June 4, 2025

Trump demands interest rate cuts as hiring slows with sluggish job report

America’s job market is sputtering. The private sector added a measly 37,000 jobs in May, according to ADP, falling far short of the 110,000 economists expected. It’s the weakest hiring pace since March 2023, and conservatives see it as a red flag for an economy burdened by bad policy.

Breitbart reported that private payrolls grew by only 37,000, a sharp slowdown that has President Donald Trump sounding the alarm. This ADP report, independent of the Labor Department’s upcoming jobs data, paints a grim picture of an economy losing steam.

Mid-sized firms added 49,000 jobs, but small businesses shed 13,000, and large companies lost 3,000. Goods-producing sectors took a hit, losing 2,000 jobs.

Natural resources and mining dropped 5,000, manufacturing lost 3,000, though construction eked out a 6,000-job gain. The service sector had mixed results, with leisure and hospitality adding 38,000 jobs, while professional services bled 17,000.

Service Sector Struggles

Service industries, typically a job-growth engine, showed cracks. Financial activities gained 20,000 jobs, but education and health services lost 13,000, and trade, transportation, and utilities cut 4,000. These losses signal broader economic unease that’s hard to ignore.

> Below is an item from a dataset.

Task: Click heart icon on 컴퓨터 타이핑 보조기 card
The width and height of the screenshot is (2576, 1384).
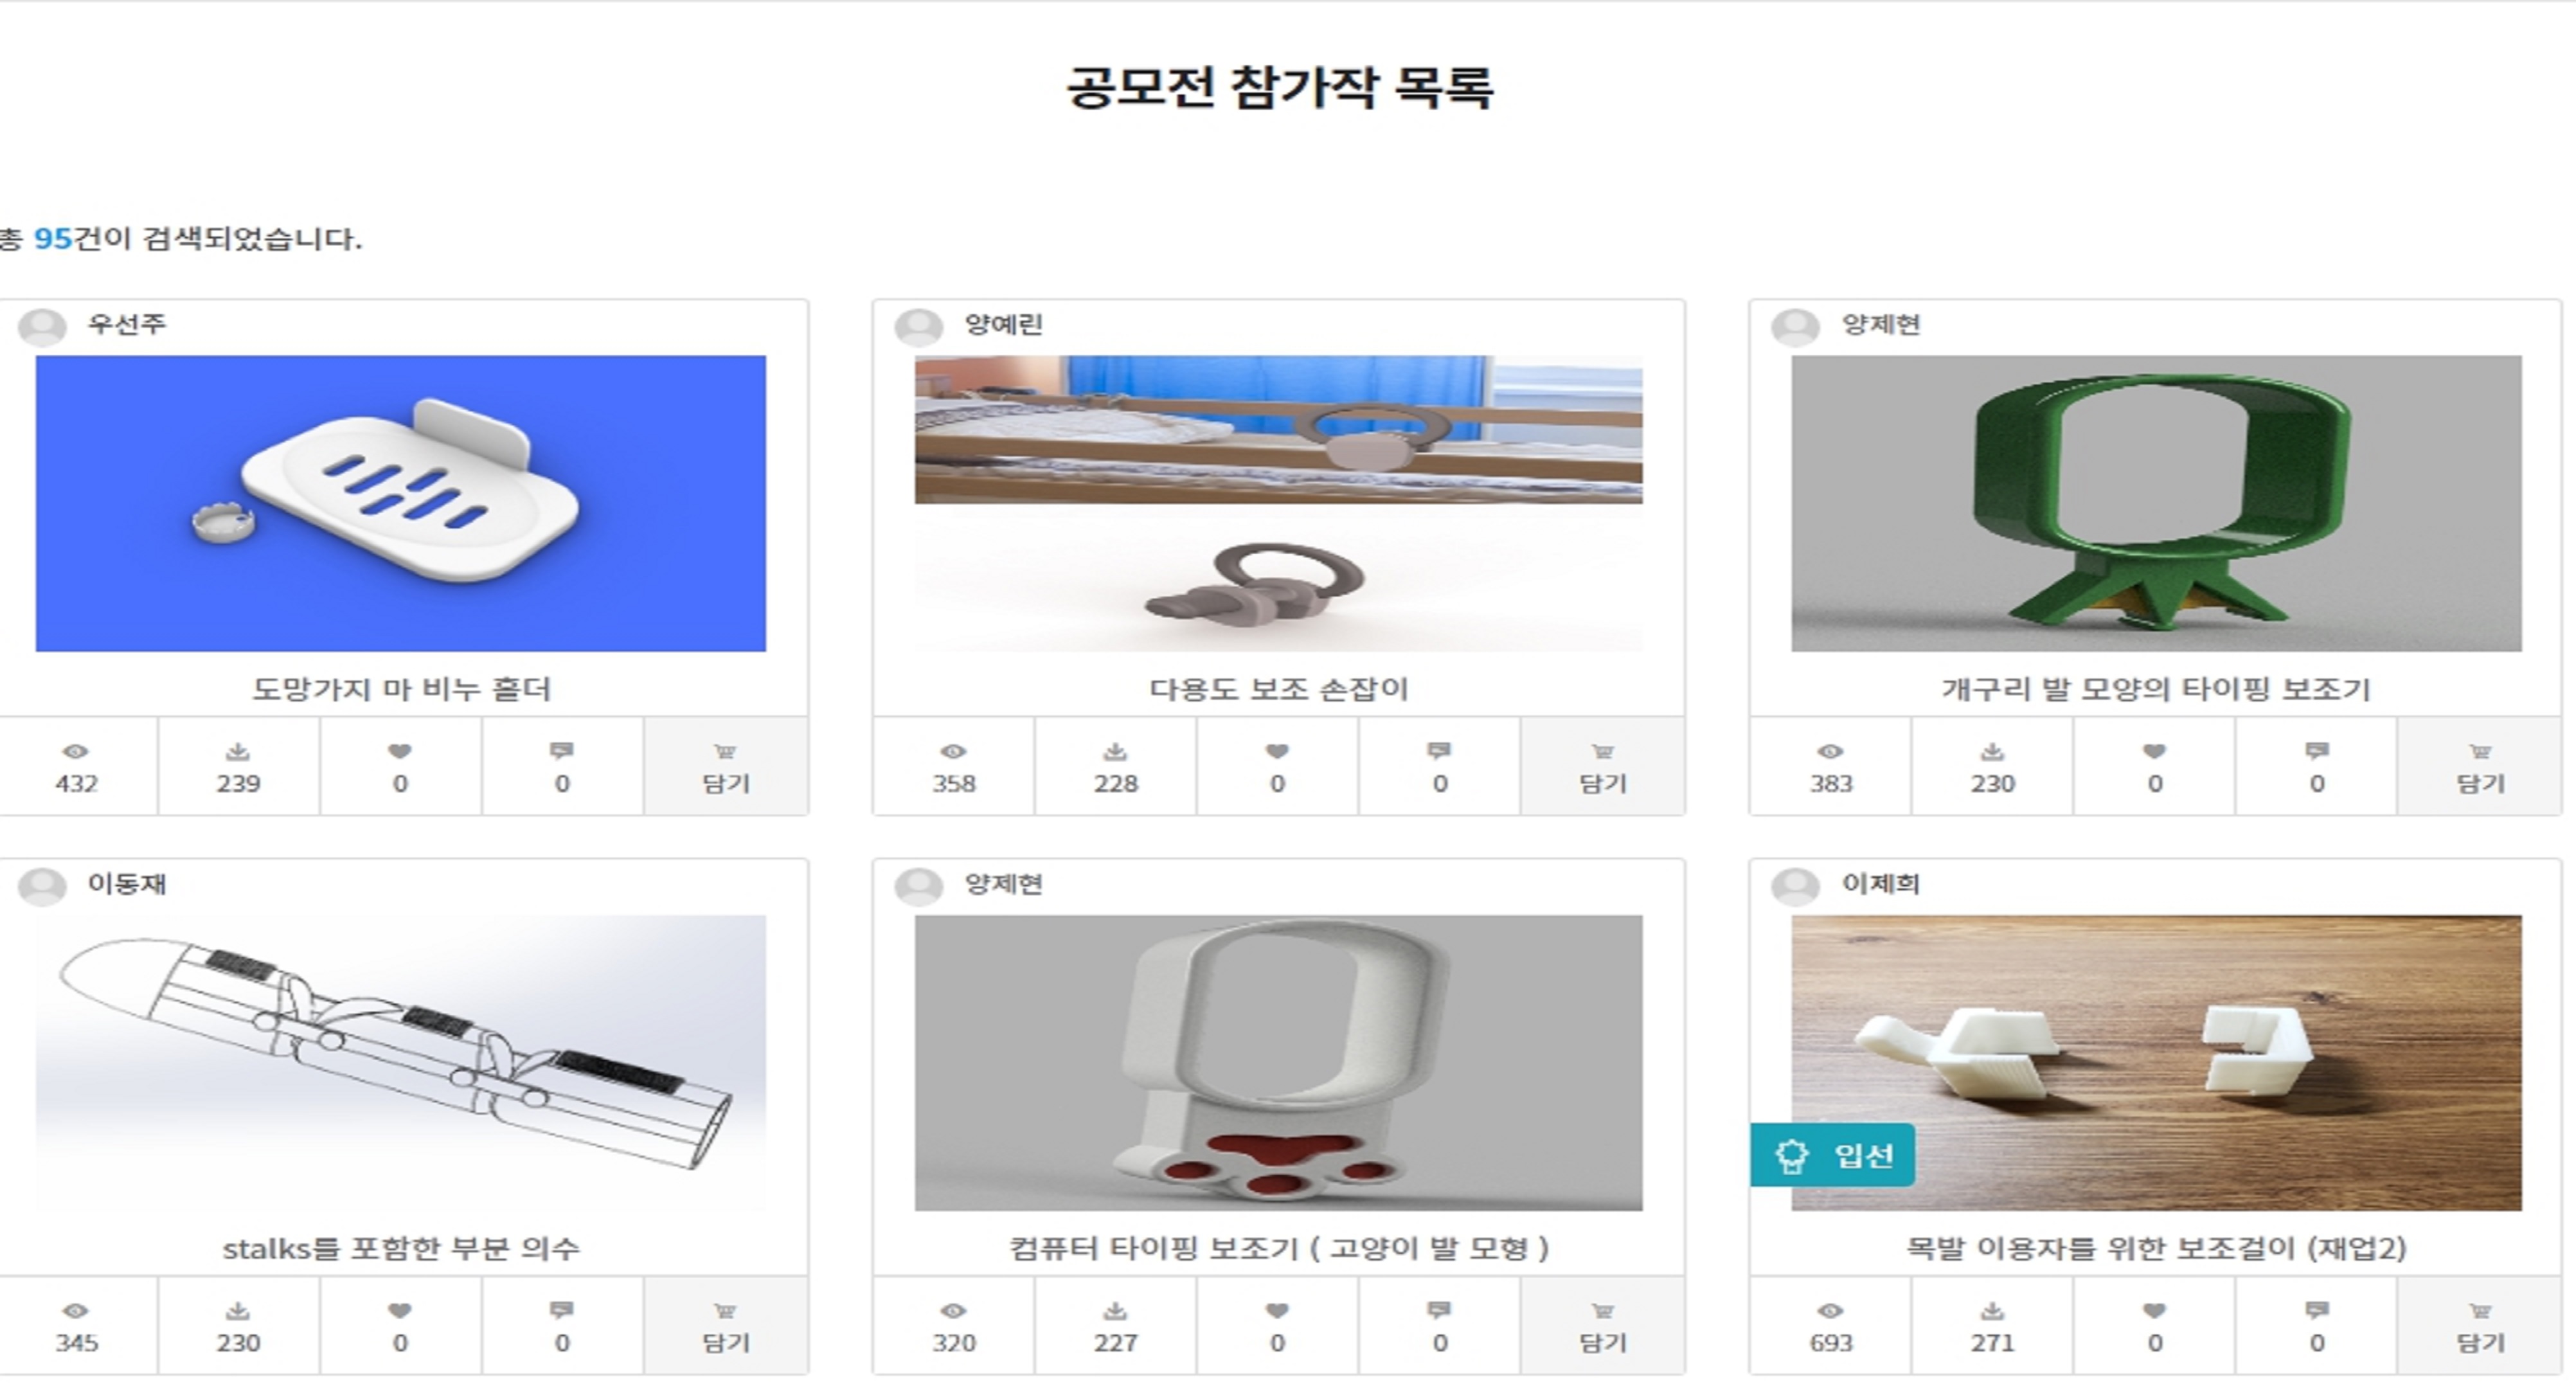Action: 1277,1310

“After a strong start to the year, hiring is losing momentum,” said Nela Richardson, ADP’s chief economist.

Her words confirm what many on the right have been saying: progressive policies are strangling growth. Turns out, you can’t tax and regulate your way to prosperity.

Wage growth, meanwhile, stayed flat. Workers sticking with their jobs saw 4.5% annual pay hikes, unchanged from April. Job switchers enjoyed 7% raises, also steady, but stagnant wages won’t ease the sting of inflation’s lingering bite.

President Trump didn’t mince words. “ADP NUMBER OUT!!! ‘Too Late’ Powell must now LOWER THE RATE,” he posted on Truth Social.

His frustration with Federal Reserve Chairman Jerome Powell is palpable, and conservatives nod in agreement, tired of tight money policies.

Trump’s right to push for cuts, but Powell’s been stubborn. The Fed held rates steady in 2025, ignoring declining inflation and growth concerns. They did slash rates three times late in the Biden era, including a half-point cut, but apparently, that wasn’t enough.

“He is unbelievable!!! Europe has lowered NINE TIMES!” Trump added. His point stings: while Europe eases monetary policy, America’s Fed drags its feet, leaving businesses and workers in the lurch. It’s a classic case of bureaucrats ignoring Main Street’s pain.

Fed’s Missteps Hurt Workers

The Fed’s high-rate obsession is squeezing small businesses hardest. Those with fewer than 50 employees cut 13,000 jobs, unable to borrow or expand under tight credit. Big government cheerleaders might shrug, but these are real livelihoods at stake.

Large firms aren’t immune, either, shedding 3,000 jobs. Only mid-sized companies, adding 49,000, kept the numbers from looking even worse. This uneven recovery shows an economy crying out for relief, not more red tape.

ADP’s report isn’t the Labor Department’s, and the two often diverge. Friday’s government jobs data might tell a different story, but ADP’s numbers are a trusted pulse of private-sector health. Dismissing them as “just one report” feels like denial.

Leisure and hospitality’s 38,000 job gain is a bright spot, but it’s not enough. Losses in professional services and education scream of overregulation and misplaced priorities. You can’t build a strong economy when core sectors are bleeding jobs.

Trump’s call for rate cuts is a common-sense plea. High interest rates choke investment, and the Fed’s inaction risks tipping us toward recession. Conservatives know that less government meddling, not more, is the growth path.